# start of Quoted passage
Now we prove Proposition 7. Let ${\mathcal{C} \subset \mathcal{E}_{\geq n}}$ be ${\varepsilon}$-connected and fix ${(x,n) \in \mathcal{C}}$. Given any ${(y,k) \in \mathcal{C}}$, there is an ${\varepsilon}$-path ${\{(z_i,k_i)\}_{i=0}^m}$ such that ${(z_0,k_0) = (x,n)}$ and ${(z_m, k_m) = (y,k)}$. By Lemma 10, this path has no fords, and so Lemma 9 gives ${d_n^s(x,y) \leq 4\varepsilon}$. We conclude that ${B_n^s(y,\varepsilon) \subset B_n^s(x,5\varepsilon)}$, which proves Proposition 7.
# end of Quoted passage
**Problem statement:**
Answer these questions on the proof:
1. Which lemma shows that the ε-path has no fords?
2. What bound on d_n^s(x,y) does Lemma 9 give?
3. In which ball does the proof conclude that B_n^s(y,ε) is contained?
The rows below are not needed.
# start of Record extracts
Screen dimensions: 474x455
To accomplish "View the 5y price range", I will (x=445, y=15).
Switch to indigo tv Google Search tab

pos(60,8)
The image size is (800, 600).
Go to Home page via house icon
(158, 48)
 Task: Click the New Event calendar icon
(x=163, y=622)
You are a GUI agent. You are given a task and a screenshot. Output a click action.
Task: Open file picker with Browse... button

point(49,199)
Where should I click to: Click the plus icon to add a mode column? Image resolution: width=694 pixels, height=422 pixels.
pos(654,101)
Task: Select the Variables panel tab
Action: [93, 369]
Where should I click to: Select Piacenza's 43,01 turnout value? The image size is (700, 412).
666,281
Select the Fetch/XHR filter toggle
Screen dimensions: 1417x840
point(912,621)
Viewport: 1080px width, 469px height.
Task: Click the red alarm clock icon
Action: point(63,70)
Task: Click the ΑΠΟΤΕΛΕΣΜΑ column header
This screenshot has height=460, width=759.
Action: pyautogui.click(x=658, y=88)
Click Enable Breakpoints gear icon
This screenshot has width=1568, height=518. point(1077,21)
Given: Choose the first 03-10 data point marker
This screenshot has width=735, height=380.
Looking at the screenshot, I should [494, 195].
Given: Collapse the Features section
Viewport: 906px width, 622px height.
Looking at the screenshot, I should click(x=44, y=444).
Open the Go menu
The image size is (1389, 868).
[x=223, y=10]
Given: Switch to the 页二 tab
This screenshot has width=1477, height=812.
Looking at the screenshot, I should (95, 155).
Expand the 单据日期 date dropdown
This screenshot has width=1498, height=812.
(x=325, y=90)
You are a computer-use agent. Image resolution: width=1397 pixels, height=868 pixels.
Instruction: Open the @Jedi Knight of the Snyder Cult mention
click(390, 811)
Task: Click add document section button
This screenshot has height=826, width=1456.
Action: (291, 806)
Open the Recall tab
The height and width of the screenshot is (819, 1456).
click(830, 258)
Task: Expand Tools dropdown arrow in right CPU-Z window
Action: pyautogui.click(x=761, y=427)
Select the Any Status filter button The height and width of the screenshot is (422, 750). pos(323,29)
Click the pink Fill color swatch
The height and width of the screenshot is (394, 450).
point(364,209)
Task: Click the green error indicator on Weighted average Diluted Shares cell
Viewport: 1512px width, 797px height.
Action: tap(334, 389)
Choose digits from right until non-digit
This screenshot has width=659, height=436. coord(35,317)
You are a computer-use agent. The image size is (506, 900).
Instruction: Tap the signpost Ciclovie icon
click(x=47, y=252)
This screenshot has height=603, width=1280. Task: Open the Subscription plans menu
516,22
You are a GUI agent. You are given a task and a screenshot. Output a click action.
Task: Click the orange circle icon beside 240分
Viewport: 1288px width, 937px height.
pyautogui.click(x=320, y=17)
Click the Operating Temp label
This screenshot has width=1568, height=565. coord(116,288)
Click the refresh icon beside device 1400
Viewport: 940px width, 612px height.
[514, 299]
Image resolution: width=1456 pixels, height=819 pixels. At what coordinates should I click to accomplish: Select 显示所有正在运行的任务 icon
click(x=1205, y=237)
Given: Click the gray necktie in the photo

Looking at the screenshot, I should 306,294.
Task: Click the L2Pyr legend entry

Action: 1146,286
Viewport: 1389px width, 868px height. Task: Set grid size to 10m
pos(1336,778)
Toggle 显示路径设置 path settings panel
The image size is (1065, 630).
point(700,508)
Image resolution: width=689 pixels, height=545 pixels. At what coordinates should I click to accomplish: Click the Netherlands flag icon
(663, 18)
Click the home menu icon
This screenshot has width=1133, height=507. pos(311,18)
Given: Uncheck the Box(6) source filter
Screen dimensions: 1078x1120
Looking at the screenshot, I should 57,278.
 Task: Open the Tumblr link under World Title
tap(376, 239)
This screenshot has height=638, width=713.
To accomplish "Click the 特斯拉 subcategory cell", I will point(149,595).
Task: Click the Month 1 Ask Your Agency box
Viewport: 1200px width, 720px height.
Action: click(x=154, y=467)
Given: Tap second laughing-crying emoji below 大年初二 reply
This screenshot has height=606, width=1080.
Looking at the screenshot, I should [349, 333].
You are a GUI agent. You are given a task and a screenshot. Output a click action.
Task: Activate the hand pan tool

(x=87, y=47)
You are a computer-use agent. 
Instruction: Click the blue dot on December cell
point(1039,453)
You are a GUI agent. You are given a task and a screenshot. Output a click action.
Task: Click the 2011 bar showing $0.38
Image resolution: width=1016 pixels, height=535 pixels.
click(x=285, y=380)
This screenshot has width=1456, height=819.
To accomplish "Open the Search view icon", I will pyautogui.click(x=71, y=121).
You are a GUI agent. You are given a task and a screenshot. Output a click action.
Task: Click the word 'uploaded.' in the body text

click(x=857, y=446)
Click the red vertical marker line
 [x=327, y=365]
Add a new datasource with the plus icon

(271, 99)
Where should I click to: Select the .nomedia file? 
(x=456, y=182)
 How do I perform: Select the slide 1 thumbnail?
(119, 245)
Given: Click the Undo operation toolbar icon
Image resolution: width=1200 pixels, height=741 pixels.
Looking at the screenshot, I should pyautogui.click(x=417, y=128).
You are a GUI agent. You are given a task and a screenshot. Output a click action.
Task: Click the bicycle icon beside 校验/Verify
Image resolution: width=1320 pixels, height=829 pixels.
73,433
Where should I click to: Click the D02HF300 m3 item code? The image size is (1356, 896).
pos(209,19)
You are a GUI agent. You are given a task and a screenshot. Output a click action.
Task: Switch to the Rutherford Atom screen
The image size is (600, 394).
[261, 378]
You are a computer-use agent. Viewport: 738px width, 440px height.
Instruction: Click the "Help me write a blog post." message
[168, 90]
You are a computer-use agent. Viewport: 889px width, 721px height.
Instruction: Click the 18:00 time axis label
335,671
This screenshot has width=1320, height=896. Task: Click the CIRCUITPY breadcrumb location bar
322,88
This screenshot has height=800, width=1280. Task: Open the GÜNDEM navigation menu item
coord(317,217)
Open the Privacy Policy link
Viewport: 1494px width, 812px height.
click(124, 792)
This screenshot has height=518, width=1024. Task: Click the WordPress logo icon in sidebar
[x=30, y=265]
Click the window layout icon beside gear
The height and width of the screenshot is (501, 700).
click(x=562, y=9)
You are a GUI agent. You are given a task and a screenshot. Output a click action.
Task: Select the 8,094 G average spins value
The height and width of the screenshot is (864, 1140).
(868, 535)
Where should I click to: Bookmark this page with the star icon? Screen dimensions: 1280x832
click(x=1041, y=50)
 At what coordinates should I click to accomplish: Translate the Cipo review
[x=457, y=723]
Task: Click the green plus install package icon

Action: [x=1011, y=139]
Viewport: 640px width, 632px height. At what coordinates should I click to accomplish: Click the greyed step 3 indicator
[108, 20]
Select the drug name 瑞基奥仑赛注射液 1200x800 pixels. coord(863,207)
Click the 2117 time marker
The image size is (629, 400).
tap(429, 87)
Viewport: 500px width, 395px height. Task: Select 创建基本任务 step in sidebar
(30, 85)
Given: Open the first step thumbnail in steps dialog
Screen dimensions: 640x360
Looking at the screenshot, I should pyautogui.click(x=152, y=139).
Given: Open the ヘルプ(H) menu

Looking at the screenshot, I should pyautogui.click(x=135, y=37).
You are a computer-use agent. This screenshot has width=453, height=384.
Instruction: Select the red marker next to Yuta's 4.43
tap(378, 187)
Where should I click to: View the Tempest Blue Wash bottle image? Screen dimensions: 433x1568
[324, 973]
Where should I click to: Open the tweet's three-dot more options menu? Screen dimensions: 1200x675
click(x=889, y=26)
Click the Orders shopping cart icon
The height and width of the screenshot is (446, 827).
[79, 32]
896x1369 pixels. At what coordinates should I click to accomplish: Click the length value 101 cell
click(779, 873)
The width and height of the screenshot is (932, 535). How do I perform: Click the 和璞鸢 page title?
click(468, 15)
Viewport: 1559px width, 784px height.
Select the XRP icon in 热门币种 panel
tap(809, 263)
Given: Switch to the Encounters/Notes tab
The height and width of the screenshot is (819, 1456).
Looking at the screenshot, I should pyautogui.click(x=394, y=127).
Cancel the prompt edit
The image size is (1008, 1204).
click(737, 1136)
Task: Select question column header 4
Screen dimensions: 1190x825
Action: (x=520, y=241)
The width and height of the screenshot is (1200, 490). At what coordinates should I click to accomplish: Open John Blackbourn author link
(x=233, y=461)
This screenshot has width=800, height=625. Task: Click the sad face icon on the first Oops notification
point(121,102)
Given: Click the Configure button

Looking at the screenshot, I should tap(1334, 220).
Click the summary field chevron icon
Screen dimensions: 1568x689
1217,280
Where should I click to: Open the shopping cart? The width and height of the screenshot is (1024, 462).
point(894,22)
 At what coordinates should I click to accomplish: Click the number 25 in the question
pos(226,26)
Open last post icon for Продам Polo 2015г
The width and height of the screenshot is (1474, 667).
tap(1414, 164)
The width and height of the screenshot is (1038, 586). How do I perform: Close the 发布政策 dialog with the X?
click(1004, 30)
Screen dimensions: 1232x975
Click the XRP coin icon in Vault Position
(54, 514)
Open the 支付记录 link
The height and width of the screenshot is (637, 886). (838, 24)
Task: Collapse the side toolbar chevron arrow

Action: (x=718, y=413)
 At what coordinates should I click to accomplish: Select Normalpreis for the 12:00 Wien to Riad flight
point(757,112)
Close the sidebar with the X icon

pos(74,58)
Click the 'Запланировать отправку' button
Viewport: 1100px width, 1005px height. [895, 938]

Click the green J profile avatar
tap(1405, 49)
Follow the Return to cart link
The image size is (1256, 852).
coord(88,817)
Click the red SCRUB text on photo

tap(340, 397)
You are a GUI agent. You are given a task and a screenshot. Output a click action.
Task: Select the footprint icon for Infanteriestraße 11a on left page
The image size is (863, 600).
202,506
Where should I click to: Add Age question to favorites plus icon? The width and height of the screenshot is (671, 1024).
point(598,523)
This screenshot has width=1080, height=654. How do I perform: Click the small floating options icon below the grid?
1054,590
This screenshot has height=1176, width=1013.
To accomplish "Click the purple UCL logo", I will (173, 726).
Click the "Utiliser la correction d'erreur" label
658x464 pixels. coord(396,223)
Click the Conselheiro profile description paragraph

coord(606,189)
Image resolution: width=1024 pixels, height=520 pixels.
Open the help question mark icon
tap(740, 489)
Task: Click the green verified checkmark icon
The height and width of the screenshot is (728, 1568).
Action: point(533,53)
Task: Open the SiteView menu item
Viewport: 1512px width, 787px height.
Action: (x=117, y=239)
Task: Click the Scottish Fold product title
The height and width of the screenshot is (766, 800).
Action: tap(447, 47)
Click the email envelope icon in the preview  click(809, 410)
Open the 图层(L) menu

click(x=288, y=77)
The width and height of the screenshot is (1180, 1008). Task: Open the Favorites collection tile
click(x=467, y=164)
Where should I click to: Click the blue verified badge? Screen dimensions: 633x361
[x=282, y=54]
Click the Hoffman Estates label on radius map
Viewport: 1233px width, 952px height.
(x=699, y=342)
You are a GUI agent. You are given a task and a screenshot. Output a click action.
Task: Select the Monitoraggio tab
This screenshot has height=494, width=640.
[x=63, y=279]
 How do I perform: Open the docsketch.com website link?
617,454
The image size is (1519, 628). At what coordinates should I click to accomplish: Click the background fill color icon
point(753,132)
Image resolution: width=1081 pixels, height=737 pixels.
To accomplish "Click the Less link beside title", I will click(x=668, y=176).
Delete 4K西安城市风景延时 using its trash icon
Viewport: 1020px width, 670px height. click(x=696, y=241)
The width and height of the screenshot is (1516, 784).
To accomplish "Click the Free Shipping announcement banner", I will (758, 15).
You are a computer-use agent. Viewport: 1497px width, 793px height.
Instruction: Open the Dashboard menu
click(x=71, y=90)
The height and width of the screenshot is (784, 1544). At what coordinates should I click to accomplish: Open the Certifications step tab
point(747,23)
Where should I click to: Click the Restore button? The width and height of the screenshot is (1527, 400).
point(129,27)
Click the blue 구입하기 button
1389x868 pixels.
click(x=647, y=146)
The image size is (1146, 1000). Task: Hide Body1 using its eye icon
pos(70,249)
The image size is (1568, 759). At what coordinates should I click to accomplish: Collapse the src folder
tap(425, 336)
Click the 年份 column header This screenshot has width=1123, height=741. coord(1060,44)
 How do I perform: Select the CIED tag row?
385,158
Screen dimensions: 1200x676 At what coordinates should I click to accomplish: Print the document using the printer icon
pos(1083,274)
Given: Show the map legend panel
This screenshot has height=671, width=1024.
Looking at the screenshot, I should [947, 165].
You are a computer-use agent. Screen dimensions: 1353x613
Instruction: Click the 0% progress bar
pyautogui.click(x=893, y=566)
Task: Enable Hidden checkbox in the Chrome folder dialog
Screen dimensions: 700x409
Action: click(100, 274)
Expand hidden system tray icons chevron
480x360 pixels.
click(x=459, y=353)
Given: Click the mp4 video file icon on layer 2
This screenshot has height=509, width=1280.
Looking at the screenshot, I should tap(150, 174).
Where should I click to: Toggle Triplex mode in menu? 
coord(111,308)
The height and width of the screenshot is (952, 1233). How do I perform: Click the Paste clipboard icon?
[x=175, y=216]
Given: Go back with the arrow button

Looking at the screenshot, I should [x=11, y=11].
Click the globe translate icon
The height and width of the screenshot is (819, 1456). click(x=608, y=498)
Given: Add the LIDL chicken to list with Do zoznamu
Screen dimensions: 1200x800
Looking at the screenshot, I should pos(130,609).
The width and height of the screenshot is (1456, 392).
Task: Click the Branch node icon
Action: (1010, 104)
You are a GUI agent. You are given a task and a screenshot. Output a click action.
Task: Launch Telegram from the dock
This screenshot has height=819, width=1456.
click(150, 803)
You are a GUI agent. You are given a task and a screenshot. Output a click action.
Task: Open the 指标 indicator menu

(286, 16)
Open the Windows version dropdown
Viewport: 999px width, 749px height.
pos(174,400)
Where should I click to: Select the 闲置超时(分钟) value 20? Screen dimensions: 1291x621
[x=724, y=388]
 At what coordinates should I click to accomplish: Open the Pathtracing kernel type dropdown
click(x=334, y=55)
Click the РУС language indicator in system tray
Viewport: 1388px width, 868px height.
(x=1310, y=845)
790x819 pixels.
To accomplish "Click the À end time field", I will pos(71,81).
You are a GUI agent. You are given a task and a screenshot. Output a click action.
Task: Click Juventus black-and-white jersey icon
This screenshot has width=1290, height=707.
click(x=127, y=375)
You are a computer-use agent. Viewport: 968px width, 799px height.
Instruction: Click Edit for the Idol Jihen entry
# end of Record extracts
**Answer for this exercise:**
1. Lemma 10
2. d_n^s(x,y) ≤ 4ε
3. B_n^s(x,5ε)